(Beginning of Dataset records)

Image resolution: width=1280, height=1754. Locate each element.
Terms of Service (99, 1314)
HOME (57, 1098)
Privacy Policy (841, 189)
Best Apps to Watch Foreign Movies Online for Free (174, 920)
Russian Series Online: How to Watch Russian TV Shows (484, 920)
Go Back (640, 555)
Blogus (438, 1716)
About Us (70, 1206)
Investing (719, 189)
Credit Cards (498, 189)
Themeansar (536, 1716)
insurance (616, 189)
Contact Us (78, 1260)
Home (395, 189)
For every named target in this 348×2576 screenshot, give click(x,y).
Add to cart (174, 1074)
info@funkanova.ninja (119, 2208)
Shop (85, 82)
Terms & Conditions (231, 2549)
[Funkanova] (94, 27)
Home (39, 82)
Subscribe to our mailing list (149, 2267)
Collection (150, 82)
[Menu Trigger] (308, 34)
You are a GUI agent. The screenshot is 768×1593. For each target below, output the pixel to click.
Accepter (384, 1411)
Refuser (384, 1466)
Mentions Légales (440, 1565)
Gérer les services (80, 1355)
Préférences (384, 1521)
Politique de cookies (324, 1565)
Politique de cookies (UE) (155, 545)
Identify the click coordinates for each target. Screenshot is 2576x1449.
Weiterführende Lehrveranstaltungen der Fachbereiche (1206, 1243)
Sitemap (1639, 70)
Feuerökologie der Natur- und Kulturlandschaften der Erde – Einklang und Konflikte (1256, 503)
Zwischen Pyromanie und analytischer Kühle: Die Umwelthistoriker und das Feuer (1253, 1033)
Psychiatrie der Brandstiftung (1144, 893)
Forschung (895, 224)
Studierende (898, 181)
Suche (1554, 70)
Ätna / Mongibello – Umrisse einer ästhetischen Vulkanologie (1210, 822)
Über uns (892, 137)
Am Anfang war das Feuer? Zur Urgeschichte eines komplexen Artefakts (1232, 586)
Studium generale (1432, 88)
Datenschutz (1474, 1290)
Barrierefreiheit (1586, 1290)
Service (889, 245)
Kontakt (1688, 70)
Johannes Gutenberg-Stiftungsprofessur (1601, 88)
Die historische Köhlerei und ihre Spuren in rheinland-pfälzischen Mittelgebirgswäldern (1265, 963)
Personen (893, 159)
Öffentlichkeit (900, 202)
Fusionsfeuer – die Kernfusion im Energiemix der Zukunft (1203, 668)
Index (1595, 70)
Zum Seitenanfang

(End of Dataset records)

From the material above, copy each line that includes the word "Online".

Result of the task
Best Apps to Watch Foreign Movies Online for Free (174, 920)
Russian Series Online: How to Watch Russian TV Shows (484, 920)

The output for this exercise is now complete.